I have written, in War on Wheels, the story of a quiet revolution which transformed a vital part of the British Army. During the interwar years it had been made moribund by cautious civil servants and dithering politicians. It became the muscular artery which ensured that the troops landing on D Day had all they needed to do their job.
The organisation was the Royal Army Ordnance Corps whose job it was to supply the Army with all it needed, apart from food and fuel.
The story begins with a massive leap forward from the trenches of the First World War to the motorised world of the 1930’s, a time when companies like Ford, Austin, Hillman and Vauxhall were transforming people’s lives and the economies of towns like Coventry, Luton, Dagenham and Cowley where their factories were located.
It continues through the stuttering attempt to make real the benefits of mechanisation in the British Expeditionary Force which crossed the channel in support of France but was miraculous rescued by the armada of small ships from the beaches of Dunkirk.
Dunkirk is where the story of Donnington really begins. From the declaration of war Whitehall had paid lip service to the need to relocate the great arsenal from Woolwich in east London to a place safe from German bombers. So there was a plan, there were contractors, but progress was painfully slow. This was until they began to load railway trucks at Woolwich.
There were to be three vast sheds at Donnington, but in June 1940 only one was near completion and even then lacked the vital overhead crane and lighting! No 2 shed’s floor was still being concreted as the trucks started to arrive. The 1500 houses that would be needed for civilian staff was still in a civil servant’s in-tray.
Unloading 500 railway trucks in 48 hours was its baptism of fire for Central Ordnance Depot Donnington. The story goes that everyone from the Brigadier downwards took off jacket and rolled up sleeves to clear the railway lines that had become jammed with the Woolwich trucks and the Dunkirk evacuation.

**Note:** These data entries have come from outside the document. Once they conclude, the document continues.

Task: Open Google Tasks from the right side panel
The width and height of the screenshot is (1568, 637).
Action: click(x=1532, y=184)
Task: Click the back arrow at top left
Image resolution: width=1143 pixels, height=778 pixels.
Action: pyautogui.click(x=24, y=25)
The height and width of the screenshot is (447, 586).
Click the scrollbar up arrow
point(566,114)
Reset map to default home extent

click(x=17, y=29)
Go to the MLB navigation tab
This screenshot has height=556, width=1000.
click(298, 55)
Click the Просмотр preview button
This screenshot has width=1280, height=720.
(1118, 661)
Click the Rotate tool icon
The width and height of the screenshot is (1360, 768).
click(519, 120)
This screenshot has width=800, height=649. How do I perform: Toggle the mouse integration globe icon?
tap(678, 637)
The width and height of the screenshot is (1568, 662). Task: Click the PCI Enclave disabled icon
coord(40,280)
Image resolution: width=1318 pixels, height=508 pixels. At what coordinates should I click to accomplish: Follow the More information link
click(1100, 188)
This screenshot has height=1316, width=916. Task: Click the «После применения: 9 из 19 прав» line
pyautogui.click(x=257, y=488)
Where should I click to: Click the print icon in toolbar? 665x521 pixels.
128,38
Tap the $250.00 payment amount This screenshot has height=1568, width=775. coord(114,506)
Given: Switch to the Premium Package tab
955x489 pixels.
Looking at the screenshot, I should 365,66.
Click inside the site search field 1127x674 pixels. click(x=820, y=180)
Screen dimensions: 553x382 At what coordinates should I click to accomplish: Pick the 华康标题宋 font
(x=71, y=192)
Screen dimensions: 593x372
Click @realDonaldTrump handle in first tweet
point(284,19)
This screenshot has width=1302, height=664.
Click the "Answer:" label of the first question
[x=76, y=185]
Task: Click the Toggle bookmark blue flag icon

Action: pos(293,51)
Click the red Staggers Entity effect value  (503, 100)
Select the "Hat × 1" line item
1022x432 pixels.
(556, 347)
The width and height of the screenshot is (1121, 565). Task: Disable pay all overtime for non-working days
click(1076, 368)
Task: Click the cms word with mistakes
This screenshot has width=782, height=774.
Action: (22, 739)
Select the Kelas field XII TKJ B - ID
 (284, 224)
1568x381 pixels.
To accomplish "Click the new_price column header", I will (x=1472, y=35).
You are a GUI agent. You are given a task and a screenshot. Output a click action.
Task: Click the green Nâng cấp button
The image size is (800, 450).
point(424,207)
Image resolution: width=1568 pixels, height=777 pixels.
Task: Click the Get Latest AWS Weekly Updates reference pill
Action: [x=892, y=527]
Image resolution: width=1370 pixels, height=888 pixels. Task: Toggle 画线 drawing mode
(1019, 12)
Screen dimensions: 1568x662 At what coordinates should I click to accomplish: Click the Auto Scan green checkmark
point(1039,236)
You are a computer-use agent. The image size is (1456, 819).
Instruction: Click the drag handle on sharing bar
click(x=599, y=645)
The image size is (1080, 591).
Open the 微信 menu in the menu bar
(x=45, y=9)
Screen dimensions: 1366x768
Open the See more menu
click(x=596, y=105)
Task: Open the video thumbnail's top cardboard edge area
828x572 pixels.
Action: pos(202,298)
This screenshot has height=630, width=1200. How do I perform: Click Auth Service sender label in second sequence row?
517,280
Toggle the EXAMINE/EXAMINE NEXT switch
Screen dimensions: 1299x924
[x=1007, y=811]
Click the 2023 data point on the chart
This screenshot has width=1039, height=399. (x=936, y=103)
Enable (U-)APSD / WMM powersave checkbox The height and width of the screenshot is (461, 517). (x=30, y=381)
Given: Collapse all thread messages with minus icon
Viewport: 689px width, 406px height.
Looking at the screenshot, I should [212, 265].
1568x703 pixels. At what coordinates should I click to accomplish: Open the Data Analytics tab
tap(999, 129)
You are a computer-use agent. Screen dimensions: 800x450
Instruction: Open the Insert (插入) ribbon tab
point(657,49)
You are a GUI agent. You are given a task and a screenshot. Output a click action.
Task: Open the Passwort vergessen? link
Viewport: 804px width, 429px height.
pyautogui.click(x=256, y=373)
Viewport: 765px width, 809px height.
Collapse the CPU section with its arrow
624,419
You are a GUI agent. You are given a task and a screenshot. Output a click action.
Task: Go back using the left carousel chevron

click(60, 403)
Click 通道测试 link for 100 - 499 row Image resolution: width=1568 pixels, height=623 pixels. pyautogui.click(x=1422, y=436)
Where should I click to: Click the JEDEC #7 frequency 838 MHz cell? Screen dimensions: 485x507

Donnington in the Shropshire countryside had been chosen by the War office as the perfect site for an armaments
depot, exactly the opposite of the depot it was to replace. There were problems. Far from vulnerable conurbations might mean safety from bombing, but it also meant distance from a work force. Hence the need for housing, but that would take time and time was one thing they didn’t have. They say good comes out of bad. One result of the Dunkirk evacuation was that there was no shortage of troops in England and so sufficient numbers were soon drafted into Doddington but to a life under canvas until Nissen huts could be erected, a low priority given the need safely to store what little ammunition there was that hadn’t been left behind in France.
That was the beginning. Under the command of Brigadier de Wolff (‘Wolffy) Donnington grew into a huge depot employing some 15,000 soldiers, 3,200 ATS, 2,000 Italian prisoners of war and 4,000 civilians. It was state of the art and hugely effective in doing it job. It suppled many tanks to Russia. It had some of the first mobile radar. de Wolff had reputation for discipline and he used this well as he blended together the essential business skills of warehousing and distribution with soldiering. An Ordnance depot must have been like a vast ‘Amazon’ distribution warehouse but without computers. Delivery wouldn't be by courier who’d leave card if the customer was out; it was by soldiers often under fire and always under pressure. The King and Queen visited in June 1942.